While these study results are early, they are encouraging, and we look forward to further understanding the impact that treatment with Lenti-D gene therapy could have on patients as these data evolve.
The treatment uses Lenti-D, the non-virulent portion of a lentivirus, as the vector (or vehicle) to introduce a functional copy of the ABCD1 gene. Once in the system, the added gene begins encoding for functional ALD protein to replace what is missing.

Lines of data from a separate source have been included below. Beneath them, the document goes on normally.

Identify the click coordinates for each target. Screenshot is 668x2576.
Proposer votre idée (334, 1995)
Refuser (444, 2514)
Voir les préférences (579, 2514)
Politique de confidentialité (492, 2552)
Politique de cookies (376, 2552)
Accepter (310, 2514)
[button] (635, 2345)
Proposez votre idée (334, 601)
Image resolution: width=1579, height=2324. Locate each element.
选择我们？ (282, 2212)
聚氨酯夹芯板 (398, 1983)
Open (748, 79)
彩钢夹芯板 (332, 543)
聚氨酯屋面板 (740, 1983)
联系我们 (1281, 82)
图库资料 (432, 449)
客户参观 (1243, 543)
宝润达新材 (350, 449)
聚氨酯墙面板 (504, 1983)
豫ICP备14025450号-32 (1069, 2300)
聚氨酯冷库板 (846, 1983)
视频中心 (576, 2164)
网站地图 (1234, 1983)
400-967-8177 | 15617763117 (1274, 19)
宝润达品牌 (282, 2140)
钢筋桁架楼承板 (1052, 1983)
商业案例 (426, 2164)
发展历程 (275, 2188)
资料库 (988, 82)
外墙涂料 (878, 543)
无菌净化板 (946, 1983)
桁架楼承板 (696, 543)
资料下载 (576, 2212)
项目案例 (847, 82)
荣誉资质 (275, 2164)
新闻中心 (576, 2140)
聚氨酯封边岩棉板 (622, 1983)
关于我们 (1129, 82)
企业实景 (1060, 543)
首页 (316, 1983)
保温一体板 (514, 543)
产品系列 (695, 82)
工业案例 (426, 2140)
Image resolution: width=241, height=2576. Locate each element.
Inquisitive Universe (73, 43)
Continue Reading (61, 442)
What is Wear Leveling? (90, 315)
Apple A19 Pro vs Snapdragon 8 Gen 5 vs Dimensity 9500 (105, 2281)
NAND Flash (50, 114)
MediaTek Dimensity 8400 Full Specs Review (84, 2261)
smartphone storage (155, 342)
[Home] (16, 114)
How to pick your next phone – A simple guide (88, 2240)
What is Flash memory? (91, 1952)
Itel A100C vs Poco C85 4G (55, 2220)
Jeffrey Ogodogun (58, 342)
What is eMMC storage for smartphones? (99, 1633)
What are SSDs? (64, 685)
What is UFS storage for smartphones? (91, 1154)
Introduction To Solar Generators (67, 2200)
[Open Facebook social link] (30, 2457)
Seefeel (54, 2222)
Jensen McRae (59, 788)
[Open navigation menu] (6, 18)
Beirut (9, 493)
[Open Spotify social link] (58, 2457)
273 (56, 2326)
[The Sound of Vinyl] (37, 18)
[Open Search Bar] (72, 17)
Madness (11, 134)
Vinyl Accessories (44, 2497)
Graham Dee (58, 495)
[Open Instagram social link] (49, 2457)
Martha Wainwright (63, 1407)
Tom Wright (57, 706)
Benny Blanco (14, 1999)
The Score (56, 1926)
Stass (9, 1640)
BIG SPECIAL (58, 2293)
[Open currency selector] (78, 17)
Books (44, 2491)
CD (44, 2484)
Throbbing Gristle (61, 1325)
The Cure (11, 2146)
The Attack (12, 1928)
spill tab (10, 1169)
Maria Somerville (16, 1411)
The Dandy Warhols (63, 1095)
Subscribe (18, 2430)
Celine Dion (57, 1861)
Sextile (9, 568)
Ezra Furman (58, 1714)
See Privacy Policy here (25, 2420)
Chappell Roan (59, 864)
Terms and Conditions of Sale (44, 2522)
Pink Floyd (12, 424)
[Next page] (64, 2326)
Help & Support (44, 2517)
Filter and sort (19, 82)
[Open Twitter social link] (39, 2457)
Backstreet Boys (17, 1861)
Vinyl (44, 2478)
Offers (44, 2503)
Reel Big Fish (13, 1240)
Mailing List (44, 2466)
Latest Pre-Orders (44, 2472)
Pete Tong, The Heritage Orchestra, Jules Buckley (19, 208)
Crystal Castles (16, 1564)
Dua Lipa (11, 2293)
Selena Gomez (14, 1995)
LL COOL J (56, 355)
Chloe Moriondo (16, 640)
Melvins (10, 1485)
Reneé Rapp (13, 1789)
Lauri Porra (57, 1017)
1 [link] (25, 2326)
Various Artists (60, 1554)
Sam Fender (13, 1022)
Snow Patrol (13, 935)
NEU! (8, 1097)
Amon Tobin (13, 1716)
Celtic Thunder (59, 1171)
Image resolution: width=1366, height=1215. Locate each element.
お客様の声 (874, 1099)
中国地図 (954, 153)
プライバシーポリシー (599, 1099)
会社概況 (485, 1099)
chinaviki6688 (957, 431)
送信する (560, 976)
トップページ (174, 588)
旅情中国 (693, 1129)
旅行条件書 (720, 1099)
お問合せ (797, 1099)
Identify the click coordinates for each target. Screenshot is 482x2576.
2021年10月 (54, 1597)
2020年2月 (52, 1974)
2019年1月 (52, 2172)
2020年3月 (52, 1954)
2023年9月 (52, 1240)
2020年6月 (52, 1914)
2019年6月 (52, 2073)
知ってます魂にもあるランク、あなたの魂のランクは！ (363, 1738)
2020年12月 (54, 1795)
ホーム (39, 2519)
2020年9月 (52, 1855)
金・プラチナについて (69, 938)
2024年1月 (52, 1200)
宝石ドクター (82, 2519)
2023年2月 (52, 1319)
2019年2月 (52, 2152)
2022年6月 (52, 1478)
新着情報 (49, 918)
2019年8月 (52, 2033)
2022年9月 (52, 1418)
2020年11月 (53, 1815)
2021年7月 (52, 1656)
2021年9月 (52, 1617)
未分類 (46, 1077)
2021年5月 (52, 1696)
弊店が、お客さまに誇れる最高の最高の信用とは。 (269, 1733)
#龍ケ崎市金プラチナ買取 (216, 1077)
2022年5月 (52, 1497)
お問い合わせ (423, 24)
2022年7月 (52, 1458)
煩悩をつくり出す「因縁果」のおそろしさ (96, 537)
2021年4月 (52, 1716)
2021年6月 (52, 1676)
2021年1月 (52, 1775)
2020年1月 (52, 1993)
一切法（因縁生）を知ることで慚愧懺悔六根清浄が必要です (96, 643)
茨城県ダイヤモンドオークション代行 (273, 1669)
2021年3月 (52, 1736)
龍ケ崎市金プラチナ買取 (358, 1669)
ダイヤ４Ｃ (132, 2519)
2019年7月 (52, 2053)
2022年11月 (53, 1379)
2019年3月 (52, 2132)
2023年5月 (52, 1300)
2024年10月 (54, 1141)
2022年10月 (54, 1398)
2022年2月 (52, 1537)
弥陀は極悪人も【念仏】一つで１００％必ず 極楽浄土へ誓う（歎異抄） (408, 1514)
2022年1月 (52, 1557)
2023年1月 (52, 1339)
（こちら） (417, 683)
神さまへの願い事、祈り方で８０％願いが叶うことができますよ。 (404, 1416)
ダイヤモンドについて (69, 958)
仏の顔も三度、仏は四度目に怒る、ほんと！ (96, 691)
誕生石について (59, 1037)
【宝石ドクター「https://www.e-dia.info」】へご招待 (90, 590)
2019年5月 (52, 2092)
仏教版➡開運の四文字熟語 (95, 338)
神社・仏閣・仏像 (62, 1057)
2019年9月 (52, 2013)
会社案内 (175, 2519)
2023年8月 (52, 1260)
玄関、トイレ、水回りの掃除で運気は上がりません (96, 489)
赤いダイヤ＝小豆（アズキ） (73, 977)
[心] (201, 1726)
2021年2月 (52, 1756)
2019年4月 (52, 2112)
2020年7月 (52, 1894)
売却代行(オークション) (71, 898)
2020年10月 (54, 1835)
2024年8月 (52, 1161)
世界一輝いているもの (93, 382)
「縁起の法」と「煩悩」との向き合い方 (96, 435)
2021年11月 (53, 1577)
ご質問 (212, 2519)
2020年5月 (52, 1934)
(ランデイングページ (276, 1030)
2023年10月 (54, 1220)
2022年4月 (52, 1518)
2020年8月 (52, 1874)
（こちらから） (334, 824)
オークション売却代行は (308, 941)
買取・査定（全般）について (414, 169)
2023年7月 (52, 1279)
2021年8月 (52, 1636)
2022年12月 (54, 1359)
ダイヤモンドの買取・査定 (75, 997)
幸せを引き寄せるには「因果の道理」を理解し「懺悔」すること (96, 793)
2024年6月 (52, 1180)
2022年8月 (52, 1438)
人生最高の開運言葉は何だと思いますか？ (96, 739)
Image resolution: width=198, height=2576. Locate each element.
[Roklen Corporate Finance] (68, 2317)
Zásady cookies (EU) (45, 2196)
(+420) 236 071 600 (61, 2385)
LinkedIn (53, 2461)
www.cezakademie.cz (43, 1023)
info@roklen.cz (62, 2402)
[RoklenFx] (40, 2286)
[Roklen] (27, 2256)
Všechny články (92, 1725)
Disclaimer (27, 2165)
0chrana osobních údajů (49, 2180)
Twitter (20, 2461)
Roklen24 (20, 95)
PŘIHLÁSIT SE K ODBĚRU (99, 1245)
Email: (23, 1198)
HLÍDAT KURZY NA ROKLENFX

So far, gene therapy has halted disease progression, as evidenced by both neurologic and radiographic endpoints. All of the study patients are without major functional disabilities, the early results show, and 16 out of 17 have no new clinical neurologic deficits. Major functional disabilities measured included blindness, inability to communicate and wheelchair dependence — all hallmarks of advancing ALD.
On MRI, 14 out of 17 patients showed stabilization of demyelination and atrophy.
“It is exciting to see a potential autologous treatment option for these patients,” says Williams, principal investigator on the study. “While these study results are early, they are encouraging, and we look forward to further understanding the impact that treatment with Lenti-D gene therapy could have on patients as these data evolve.”
A promise
I was only 6 when Ethan was diagnosed with ALD, so it is difficult to discern what I remember from what I’ve been told — or from what I’ve seen in photographs.
I can remember leading my brother through the hallways of our house with his hands firmly planted on my shoulders. I can remember reading to him from his favorite book, Frog and Toad. And I can remember sitting in the sunshine blowing bubbles with an entire pack of grape Bubble Yum in our mouths.
But what I remember best is quietly sitting next to Ethan’s bed, just weeks or possibly days before he was moved to a nursing home. He gently held out his favorite stuffed animal — a seal — and spoke softly, “Take care of him for me.”